Pettifer: I’m tired.

Jašinskaitė: That’s all you have to say? It seems like you are saving your energy.

Pettifer: It was a nice night. Many performances, some more time on the roof with an old friend, which I always like, and then a lovely morning walk through the city. And you?

Jašinskaitė: I had a good rest.

Pettifer: You dreamed?

Jašinskaitė: I didn’t dream about anything. I slept like a baby.

Pettifer: So you don’t remember anything?

Jašinskaitė: No.

Pettifer: Just like Andrea Lagos during the yesterday’s improvised performance Out of Balance, then. She also said in the forum that she remembers nothing of the actual performance. That forum afterwards was interesting, no?

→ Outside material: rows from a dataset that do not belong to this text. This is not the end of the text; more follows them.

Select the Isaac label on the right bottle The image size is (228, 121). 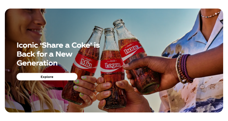[131, 49]
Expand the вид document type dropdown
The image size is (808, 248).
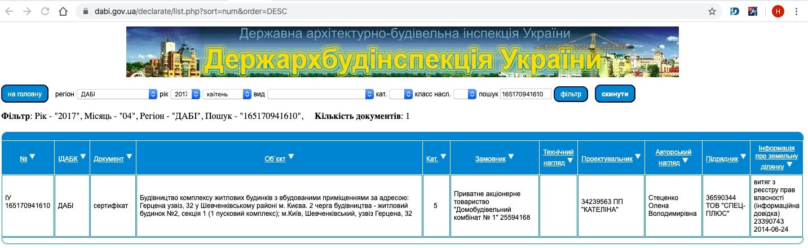point(320,94)
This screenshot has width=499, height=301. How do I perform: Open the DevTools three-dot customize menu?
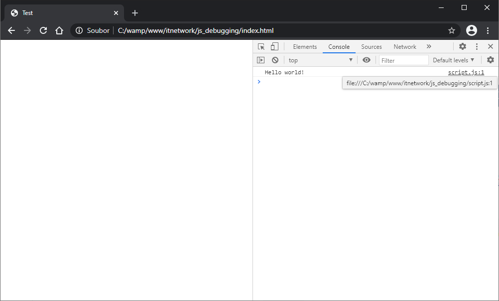click(x=477, y=46)
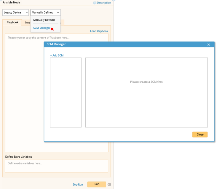Click the Close button in SCM Manager
The width and height of the screenshot is (219, 189).
pyautogui.click(x=200, y=134)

Jašinskaitė: Super interesting. Do you think now it was worth having the discussions after the shows?

Pettifer: For sure with a show like that. Because I think understanding about their form really helps with reading the piece.

OUT OF BALANCE

Jašinskaitė: They call it ‘instant composition’, right? It was interesting to hear more about it, because very often I don’t like improvisation in the performing arts. Very often it’s an area of speculation. When a performance is made without improvisation, it has quite clear composition, and elaborated means of expression. And sometimes, with spontaneity, it’s a good excuse not to elaborate on a means of expression. For me it’s often not interesting, because performers who use improvisation unconsciously repeat certain patterns, and then a question for me comes: do they express anything at all? Is there work at all?

Pettifer: I mean, I think that feeling comes from reading the agreement early. In this case, for the improvisation to work, you really need this agreement between the performers.

Jašinskaitė: What kind of agreement? What’s the agreement about?

Pettifer: I think it’s often unspoken. Certain things you can’t do – you can’t leave the stage, you can’t talk to the audience…

Jašinskaitė: You mean like, rules of the game, rules of the improvisation?

Pettifer: Right. And sometimes the audience can read these rules early, and nothing can really change with them. And then I think the performance can sit in one single space and not change, or move. I think it’s very difficult to produce a shift in this agreement.